Dave Marsh is a Canadian musician, best known for being drummer of Halifax power pop group The Super Friendz in the 1990s, of Joel Plaskett Emergency in the 2000s, and as a solo artist.

==Solo career==
Marsh's debut album, The True Love Rules, was released on July 29, 2008. It was produced by Dave Marsh and Joel Plaskett, and was nominated for "Male Solo Recording of the Year" and "Rock Recording of the Year" at the 2010 East Coast Music Awards. Marsh and his band, The True Love Rules, toured in support of the album in 2008 and 2009, opening for fellow Halifax acts Sloan and Joel Plaskett Emergency.

Throughout 2011–2012 Marsh worked on songs for his next project and played shows with his band the True Love Rules, often featuring Paul Boudreau on bass guitar and Scotty MacCullough on drums, in between a busy touring and recording schedule with the Joel Plaskett Emergency.

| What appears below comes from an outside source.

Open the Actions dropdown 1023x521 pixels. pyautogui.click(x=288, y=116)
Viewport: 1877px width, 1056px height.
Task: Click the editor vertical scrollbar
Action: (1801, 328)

His second album, The Cause Of Many Troubles, was released in 2013 on his own record label, Stove Records. Recorded primarily at the Echo Chamber in Halifax and self-produced, it featured many local guest artists including John Boudreau, Rob Crowell, Andrew Scott, and Tim Brennan and received good reviews across the country.

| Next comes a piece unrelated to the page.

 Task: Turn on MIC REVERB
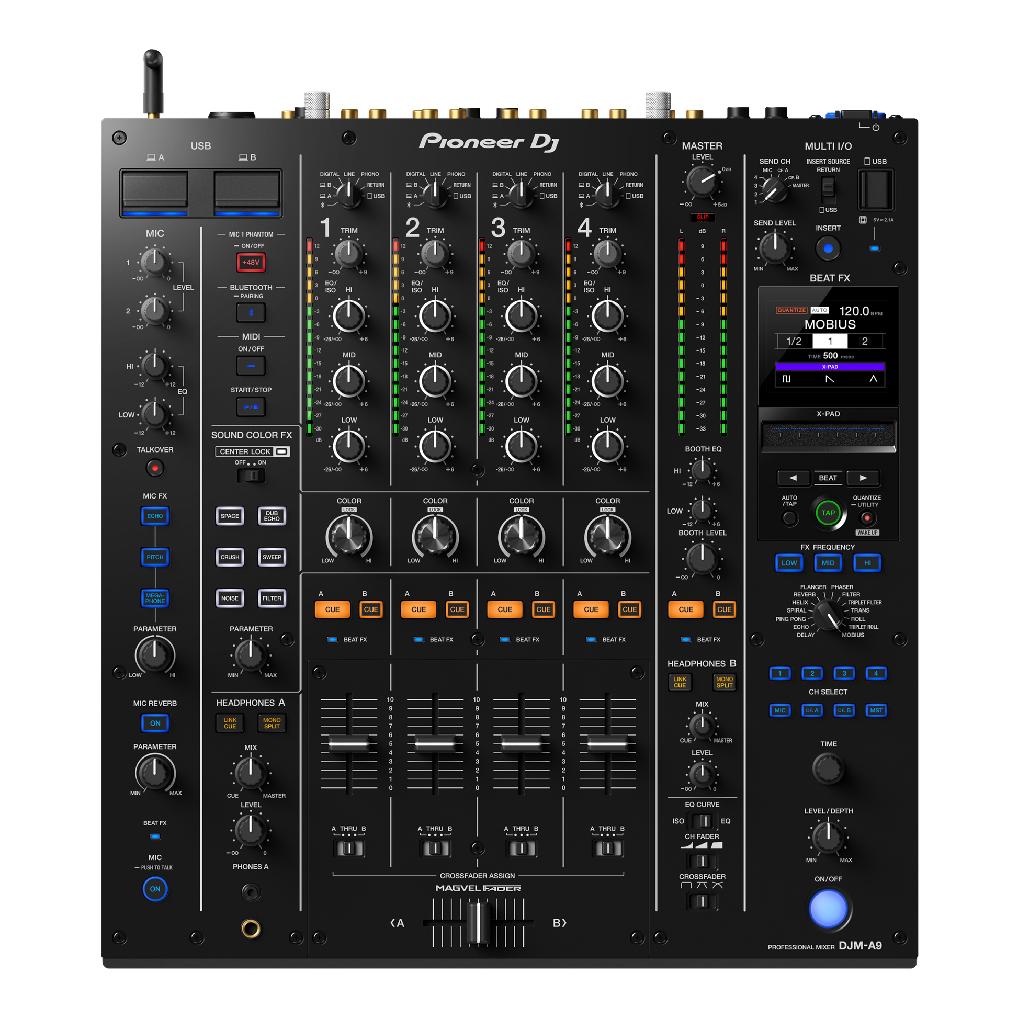(x=154, y=723)
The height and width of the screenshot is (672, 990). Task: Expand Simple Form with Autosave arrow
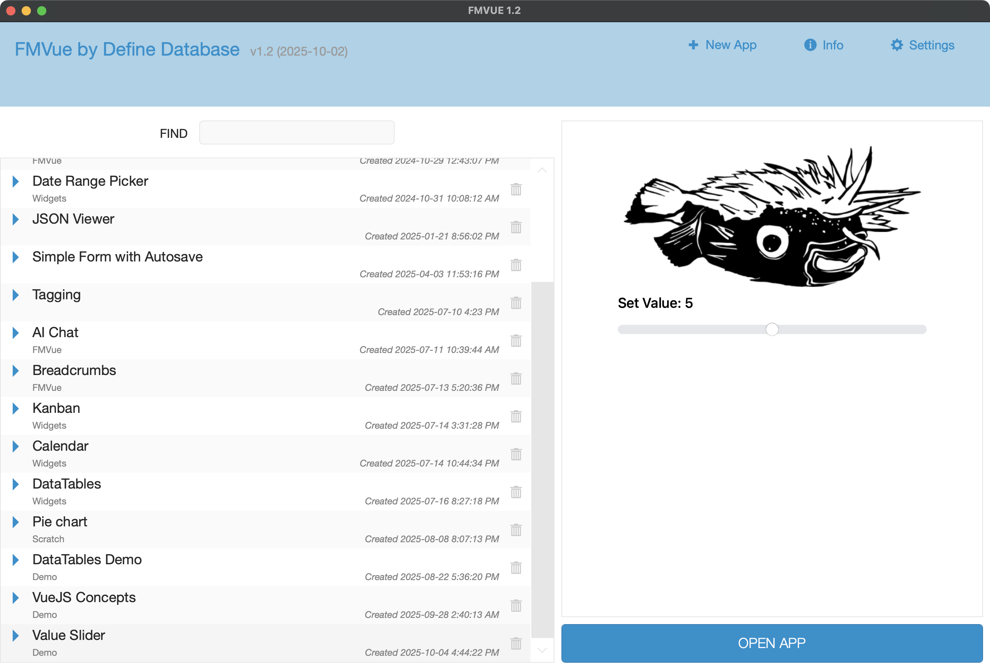(16, 257)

Marsh next produced his friend, Thomas McGachy Smith, who frequently opened local shows for the True Love Rules, with an album called Mugak Heart. This 2014 release was the second release on Stove Records, however it was marred by the passing of Smith in November 2013. This album, and the unforgettable character who was known as Mugak, has become a real cult classic.

Also during this period Marsh began collaborating with ex King Konqueror vocalist, Steve Rolston, on a project which eventually morphed into a rockin' band with punk roots, called Rolly & The Navy Brats. An album, produced by Dave Marsh, has been recorded and is expected to be released.

In 2016, Marsh released a vinyl 45 on Stove Records with A side "The Green Fields of Shannon Park", featuring Mo Kenney. The B side, also with Mo Kenney was "Buy A Guitar (Before You Kill Someone)". The vinyl 45 includes a digital download card. 2016 also saw more studio sessions including work with Erin Costello and teenage friend Clive MacNutt.

2017 saw more touring with the Joel Plaskett Emergency and studio work at New Scotland Yard with Plaskett producing Prince Edward Island native Dennis Ellesworth.